Assignment —
Below are some records; return each one exactly as written.

Material supplied —
· · · ·
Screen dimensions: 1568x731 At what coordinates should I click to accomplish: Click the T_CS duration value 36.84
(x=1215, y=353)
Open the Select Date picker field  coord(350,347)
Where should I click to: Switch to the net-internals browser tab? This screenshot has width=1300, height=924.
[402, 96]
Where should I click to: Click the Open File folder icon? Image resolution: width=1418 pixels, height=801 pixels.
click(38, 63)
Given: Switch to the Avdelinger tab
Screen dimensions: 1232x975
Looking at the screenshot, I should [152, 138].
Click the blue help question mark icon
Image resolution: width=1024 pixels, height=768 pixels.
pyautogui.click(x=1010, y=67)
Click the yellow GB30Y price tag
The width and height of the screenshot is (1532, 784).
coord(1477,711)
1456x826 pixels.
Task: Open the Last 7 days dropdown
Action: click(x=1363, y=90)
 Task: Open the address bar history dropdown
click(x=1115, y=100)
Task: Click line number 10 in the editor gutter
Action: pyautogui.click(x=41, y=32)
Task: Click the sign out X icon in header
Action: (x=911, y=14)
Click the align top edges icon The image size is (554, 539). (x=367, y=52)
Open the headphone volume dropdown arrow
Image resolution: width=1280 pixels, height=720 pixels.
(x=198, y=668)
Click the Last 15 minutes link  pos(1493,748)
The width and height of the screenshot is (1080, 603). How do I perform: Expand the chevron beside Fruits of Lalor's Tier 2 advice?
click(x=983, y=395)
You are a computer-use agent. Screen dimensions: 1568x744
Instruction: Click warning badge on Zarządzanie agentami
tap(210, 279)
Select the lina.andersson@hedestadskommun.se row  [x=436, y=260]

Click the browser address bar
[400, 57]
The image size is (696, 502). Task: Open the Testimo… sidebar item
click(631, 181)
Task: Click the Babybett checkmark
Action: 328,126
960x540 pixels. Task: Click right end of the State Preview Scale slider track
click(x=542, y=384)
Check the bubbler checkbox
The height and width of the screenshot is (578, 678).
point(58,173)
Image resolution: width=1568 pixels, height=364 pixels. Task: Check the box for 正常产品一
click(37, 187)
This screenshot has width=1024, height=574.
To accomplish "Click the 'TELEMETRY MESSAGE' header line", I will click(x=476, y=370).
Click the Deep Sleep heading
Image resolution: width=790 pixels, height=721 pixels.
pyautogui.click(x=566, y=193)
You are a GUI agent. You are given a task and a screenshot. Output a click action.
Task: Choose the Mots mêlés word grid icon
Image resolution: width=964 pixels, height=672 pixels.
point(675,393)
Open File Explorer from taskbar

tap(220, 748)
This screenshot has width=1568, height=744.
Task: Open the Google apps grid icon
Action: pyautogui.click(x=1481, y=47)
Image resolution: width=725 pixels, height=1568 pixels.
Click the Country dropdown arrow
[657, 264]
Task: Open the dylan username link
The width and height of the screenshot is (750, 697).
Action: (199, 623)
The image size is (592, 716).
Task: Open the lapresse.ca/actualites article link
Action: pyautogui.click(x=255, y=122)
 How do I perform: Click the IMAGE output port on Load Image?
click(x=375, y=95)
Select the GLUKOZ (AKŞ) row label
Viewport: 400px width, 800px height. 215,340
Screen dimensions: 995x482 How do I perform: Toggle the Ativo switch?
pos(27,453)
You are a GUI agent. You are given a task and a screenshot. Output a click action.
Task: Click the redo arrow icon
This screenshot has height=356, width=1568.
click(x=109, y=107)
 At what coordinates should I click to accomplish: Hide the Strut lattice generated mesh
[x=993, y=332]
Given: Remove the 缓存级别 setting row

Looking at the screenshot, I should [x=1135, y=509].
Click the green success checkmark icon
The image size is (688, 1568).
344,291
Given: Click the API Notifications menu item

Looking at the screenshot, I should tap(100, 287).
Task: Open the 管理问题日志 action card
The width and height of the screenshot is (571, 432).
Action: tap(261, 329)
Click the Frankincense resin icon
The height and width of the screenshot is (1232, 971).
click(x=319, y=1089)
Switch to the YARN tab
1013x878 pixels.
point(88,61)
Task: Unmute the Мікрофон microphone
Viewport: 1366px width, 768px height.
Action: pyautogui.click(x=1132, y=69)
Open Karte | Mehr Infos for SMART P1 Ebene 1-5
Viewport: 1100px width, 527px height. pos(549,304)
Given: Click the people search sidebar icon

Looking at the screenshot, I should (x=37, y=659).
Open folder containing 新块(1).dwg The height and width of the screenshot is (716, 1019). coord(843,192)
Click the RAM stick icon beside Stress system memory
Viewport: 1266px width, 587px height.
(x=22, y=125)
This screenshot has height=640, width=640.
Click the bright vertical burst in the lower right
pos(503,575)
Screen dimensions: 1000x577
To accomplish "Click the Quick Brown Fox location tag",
· · · ·
Answer to this task —
Screen dimensions: 1568x731 At what coordinates should I click to accomplish: Click the T_CS duration value 36.84
(x=1215, y=353)
Open the Select Date picker field  coord(350,347)
Where should I click to: Switch to the net-internals browser tab? This screenshot has width=1300, height=924.
[402, 96]
Where should I click to: Click the Open File folder icon? Image resolution: width=1418 pixels, height=801 pixels.
click(38, 63)
Given: Switch to the Avdelinger tab
Screen dimensions: 1232x975
Looking at the screenshot, I should [152, 138].
Click the blue help question mark icon
Image resolution: width=1024 pixels, height=768 pixels.
pyautogui.click(x=1010, y=67)
Click the yellow GB30Y price tag
The width and height of the screenshot is (1532, 784).
coord(1477,711)
1456x826 pixels.
Task: Open the Last 7 days dropdown
Action: click(x=1363, y=90)
 Task: Open the address bar history dropdown
click(x=1115, y=100)
Task: Click line number 10 in the editor gutter
Action: pyautogui.click(x=41, y=32)
Task: Click the sign out X icon in header
Action: (x=911, y=14)
Click the align top edges icon The image size is (554, 539). (x=367, y=52)
Open the headphone volume dropdown arrow
Image resolution: width=1280 pixels, height=720 pixels.
(x=198, y=668)
Click the Last 15 minutes link  pos(1493,748)
The width and height of the screenshot is (1080, 603). How do I perform: Expand the chevron beside Fruits of Lalor's Tier 2 advice?
click(x=983, y=395)
You are a computer-use agent. Screen dimensions: 1568x744
Instruction: Click warning badge on Zarządzanie agentami
tap(210, 279)
Select the lina.andersson@hedestadskommun.se row  [x=436, y=260]

Click the browser address bar
[400, 57]
The image size is (696, 502). Task: Open the Testimo… sidebar item
click(631, 181)
Task: Click the Babybett checkmark
Action: 328,126
960x540 pixels. Task: Click right end of the State Preview Scale slider track
click(x=542, y=384)
Check the bubbler checkbox
The height and width of the screenshot is (578, 678).
point(58,173)
Image resolution: width=1568 pixels, height=364 pixels. Task: Check the box for 正常产品一
click(37, 187)
This screenshot has width=1024, height=574.
To accomplish "Click the 'TELEMETRY MESSAGE' header line", I will click(x=476, y=370).
Click the Deep Sleep heading
Image resolution: width=790 pixels, height=721 pixels.
pyautogui.click(x=566, y=193)
You are a GUI agent. You are given a task and a screenshot. Output a click action.
Task: Choose the Mots mêlés word grid icon
Image resolution: width=964 pixels, height=672 pixels.
point(675,393)
Open File Explorer from taskbar

tap(220, 748)
This screenshot has width=1568, height=744.
Task: Open the Google apps grid icon
Action: pyautogui.click(x=1481, y=47)
Image resolution: width=725 pixels, height=1568 pixels.
Click the Country dropdown arrow
[657, 264]
Task: Open the dylan username link
The width and height of the screenshot is (750, 697).
Action: (199, 623)
The image size is (592, 716).
Task: Open the lapresse.ca/actualites article link
Action: pyautogui.click(x=255, y=122)
 How do I perform: Click the IMAGE output port on Load Image?
click(x=375, y=95)
Select the GLUKOZ (AKŞ) row label
Viewport: 400px width, 800px height. 215,340
Screen dimensions: 995x482 How do I perform: Toggle the Ativo switch?
pos(27,453)
You are a GUI agent. You are given a task and a screenshot. Output a click action.
Task: Click the redo arrow icon
This screenshot has height=356, width=1568.
click(x=109, y=107)
 At what coordinates should I click to accomplish: Hide the Strut lattice generated mesh
[x=993, y=332]
Given: Remove the 缓存级别 setting row

Looking at the screenshot, I should [x=1135, y=509].
Click the green success checkmark icon
The image size is (688, 1568).
344,291
Given: Click the API Notifications menu item

Looking at the screenshot, I should tap(100, 287).
Task: Open the 管理问题日志 action card
The width and height of the screenshot is (571, 432).
Action: tap(261, 329)
Click the Frankincense resin icon
The height and width of the screenshot is (1232, 971).
click(x=319, y=1089)
Switch to the YARN tab
1013x878 pixels.
point(88,61)
Task: Unmute the Мікрофон microphone
Viewport: 1366px width, 768px height.
Action: pyautogui.click(x=1132, y=69)
Open Karte | Mehr Infos for SMART P1 Ebene 1-5
Viewport: 1100px width, 527px height. pos(549,304)
Given: Click the people search sidebar icon

Looking at the screenshot, I should (x=37, y=659).
Open folder containing 新块(1).dwg The height and width of the screenshot is (716, 1019). coord(843,192)
Click the RAM stick icon beside Stress system memory
Viewport: 1266px width, 587px height.
(x=22, y=125)
This screenshot has height=640, width=640.
Click the bright vertical burst in the lower right
pos(503,575)
Screen dimensions: 1000x577
To accomplish "Click the Quick Brown Fox location tag",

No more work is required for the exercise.